EXERCISE REQUIREMENTS → In the listing below, find each line holding "mode" and copy it.

EXERCISE MATERIAL →
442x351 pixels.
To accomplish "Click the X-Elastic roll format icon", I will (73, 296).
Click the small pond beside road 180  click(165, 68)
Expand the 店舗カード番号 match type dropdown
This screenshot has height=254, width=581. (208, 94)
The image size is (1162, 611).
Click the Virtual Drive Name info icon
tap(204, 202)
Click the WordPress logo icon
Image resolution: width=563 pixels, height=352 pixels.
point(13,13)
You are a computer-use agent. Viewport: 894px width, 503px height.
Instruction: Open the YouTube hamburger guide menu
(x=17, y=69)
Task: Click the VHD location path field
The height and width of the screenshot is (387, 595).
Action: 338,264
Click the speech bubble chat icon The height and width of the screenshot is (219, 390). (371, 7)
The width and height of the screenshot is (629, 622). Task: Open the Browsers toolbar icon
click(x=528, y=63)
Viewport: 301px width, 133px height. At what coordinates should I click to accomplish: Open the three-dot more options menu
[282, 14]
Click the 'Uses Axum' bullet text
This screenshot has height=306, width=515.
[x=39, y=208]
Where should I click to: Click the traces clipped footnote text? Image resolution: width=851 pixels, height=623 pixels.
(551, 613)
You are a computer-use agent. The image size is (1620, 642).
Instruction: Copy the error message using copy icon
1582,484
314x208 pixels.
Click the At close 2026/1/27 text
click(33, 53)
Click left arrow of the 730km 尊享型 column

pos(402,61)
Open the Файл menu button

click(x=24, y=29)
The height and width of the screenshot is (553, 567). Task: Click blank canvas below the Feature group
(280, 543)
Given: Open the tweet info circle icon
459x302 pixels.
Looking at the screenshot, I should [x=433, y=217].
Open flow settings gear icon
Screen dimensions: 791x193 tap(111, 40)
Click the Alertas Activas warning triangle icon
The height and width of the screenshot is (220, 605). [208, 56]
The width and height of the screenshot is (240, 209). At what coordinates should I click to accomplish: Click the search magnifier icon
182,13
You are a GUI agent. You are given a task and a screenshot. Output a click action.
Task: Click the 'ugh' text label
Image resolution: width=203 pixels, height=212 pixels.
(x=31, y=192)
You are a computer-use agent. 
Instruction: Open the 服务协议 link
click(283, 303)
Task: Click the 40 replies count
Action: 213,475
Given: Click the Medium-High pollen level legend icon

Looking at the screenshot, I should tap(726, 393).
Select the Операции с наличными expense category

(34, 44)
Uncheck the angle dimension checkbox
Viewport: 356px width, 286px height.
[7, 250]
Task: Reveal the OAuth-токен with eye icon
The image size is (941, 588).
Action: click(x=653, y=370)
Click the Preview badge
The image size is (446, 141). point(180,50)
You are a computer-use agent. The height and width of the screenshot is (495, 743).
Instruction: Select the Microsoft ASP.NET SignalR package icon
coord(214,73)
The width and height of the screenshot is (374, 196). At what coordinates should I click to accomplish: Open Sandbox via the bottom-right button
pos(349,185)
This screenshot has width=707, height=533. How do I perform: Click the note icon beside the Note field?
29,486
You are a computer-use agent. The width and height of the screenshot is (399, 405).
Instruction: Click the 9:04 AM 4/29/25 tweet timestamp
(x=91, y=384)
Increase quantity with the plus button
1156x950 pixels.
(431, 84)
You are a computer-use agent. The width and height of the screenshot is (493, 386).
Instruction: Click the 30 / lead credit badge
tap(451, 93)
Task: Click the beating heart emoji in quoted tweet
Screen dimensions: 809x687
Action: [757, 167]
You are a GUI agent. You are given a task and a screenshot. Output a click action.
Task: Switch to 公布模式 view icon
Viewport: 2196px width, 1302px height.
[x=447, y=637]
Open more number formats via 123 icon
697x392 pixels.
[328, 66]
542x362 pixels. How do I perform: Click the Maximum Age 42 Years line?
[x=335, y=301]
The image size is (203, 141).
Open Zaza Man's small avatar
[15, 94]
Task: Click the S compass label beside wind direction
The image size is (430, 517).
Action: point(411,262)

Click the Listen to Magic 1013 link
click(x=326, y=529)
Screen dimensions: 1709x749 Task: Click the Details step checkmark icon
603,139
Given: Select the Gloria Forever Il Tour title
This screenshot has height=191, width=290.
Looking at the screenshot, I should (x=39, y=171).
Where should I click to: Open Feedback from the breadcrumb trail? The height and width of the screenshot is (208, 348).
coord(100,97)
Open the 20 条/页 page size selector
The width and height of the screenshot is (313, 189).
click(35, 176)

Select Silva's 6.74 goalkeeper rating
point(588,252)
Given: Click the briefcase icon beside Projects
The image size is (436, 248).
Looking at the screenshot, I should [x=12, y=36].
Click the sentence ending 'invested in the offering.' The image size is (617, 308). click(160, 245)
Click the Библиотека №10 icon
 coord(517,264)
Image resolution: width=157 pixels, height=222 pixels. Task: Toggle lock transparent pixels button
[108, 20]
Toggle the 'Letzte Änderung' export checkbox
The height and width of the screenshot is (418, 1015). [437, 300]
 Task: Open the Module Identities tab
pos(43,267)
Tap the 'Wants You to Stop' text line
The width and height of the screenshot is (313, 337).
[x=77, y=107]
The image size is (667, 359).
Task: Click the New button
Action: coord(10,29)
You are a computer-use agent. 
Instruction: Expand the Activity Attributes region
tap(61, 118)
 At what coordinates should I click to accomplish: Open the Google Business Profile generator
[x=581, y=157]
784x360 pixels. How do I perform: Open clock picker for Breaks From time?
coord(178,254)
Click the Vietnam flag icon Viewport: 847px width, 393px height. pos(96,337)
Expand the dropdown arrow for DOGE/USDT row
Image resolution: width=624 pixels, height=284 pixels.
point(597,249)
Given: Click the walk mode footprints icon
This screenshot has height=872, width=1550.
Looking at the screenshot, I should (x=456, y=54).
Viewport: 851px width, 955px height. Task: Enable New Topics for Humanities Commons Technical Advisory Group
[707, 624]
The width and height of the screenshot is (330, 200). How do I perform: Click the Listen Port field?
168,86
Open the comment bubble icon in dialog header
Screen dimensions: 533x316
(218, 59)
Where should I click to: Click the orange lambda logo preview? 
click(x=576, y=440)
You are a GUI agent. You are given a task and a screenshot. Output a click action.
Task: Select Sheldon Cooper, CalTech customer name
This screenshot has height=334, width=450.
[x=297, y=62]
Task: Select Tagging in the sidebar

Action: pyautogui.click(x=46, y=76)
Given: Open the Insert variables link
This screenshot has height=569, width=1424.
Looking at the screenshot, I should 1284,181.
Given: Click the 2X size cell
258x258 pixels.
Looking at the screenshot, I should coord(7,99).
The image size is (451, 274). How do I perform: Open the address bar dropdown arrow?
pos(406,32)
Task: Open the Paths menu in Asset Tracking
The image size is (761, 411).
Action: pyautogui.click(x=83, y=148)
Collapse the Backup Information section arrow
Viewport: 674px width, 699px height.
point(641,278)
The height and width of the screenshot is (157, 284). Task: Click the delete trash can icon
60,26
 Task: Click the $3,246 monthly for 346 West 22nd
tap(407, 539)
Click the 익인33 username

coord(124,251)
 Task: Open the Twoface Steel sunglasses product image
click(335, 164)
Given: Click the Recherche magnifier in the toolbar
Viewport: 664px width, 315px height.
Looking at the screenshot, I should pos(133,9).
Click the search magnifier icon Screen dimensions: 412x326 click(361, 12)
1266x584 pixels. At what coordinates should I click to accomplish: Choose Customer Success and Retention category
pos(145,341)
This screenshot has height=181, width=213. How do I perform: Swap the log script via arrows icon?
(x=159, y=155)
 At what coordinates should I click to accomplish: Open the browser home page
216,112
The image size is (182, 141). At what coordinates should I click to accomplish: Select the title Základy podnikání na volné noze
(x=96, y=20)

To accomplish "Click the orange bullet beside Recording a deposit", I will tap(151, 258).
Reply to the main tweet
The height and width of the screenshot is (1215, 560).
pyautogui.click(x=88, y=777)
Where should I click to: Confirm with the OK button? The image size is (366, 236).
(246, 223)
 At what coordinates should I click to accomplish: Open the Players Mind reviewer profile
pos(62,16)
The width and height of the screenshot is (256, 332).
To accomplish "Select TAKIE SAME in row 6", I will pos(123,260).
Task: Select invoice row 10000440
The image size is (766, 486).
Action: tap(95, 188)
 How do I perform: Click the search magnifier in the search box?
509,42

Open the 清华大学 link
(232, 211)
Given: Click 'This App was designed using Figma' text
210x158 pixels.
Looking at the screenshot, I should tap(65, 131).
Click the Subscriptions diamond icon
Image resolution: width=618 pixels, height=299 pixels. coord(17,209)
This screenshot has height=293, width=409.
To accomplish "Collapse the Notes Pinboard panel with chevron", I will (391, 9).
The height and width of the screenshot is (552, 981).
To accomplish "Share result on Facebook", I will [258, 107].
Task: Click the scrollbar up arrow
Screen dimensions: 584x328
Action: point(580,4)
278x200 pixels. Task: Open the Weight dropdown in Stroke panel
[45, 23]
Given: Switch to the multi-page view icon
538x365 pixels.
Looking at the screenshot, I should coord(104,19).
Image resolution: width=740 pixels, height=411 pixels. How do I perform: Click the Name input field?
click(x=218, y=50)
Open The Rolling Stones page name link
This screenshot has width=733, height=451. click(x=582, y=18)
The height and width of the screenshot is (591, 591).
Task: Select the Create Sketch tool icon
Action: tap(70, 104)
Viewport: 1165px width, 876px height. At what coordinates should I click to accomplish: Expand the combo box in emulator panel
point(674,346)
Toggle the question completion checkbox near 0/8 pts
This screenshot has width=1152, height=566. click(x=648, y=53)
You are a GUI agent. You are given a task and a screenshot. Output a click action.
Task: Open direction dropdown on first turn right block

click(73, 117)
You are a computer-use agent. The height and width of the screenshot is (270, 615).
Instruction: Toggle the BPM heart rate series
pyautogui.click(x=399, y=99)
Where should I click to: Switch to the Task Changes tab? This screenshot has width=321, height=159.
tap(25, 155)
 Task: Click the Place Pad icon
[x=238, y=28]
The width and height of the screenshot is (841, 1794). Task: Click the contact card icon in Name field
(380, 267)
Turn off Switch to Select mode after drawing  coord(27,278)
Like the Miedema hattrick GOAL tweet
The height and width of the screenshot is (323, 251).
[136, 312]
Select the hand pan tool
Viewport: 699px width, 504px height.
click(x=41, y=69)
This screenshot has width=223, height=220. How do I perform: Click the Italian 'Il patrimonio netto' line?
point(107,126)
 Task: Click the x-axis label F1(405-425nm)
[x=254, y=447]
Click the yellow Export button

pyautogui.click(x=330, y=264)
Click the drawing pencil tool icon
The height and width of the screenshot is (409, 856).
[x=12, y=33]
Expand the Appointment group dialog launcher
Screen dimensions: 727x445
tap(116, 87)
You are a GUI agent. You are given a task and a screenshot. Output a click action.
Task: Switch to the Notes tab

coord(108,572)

OUTPUT BELOW →
Given: Click the walk mode footprints icon
Turn off Switch to Select mode after drawing  coord(27,278)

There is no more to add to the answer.